Dutch politician (born 1956)

Marian J. Kaljouw (born 17 June 1956) is a Dutch politician of the conservative-liberal People's Party for Freedom and Democracy (VVD).

== Biography ==
Kaljouw was born in 1956 in Bergen op Zoom. She pursued her PhD at Maastricht University from 1993 until 1998.

She became a member of the Senate on 13 June 2023 following a Senate election. She held her maiden speech during a debate about the Dispersal Act on 15 January 2024, and she announced the following day that her parliamentary group would vote in favor of the bill one week later. The Dispersal Act was intended to more fairly distribute asylum seekers across the Netherlands.

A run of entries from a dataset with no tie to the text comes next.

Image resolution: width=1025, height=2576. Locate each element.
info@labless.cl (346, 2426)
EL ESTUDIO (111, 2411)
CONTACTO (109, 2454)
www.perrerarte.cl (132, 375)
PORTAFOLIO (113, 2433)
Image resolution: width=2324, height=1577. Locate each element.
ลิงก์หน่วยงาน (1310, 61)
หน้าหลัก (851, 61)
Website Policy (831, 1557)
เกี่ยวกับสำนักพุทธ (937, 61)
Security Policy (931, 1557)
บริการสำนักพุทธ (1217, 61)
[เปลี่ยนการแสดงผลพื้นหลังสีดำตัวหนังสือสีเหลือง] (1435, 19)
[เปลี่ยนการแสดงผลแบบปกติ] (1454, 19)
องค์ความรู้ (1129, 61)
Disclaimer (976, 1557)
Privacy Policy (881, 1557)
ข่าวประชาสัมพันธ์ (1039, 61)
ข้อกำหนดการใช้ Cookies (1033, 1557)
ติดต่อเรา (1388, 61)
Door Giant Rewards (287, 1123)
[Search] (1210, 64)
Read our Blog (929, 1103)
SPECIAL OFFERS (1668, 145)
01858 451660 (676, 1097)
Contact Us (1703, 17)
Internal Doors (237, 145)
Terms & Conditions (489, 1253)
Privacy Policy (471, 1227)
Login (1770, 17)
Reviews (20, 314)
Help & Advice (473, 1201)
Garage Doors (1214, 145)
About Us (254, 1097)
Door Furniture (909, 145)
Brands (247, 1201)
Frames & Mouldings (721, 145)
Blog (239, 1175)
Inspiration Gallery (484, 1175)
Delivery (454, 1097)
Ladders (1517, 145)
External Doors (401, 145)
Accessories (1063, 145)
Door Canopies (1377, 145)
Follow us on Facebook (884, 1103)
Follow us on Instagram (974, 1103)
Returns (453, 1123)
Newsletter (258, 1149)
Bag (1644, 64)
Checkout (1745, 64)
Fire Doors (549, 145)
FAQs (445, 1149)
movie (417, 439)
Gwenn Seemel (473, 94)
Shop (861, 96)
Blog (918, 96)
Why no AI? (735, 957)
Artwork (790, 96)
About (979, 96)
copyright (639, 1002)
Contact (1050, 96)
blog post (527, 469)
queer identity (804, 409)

Kaljouw said it could mitigate issues with the sheltering of refugees, but she called additional measures to reduce the influx necessary. The VVD had not supported the bill in the House of Representatives, and party leader Dilan Yeşilgöz had in a motion unsuccessfully called on the Senate to suspend its consideration of the bill.

== Personal life ==
Kaljouw lived in Buurmalsen as a Senator, and she is married. She became a Knight of the Order of Orange-Nassau in June 2012.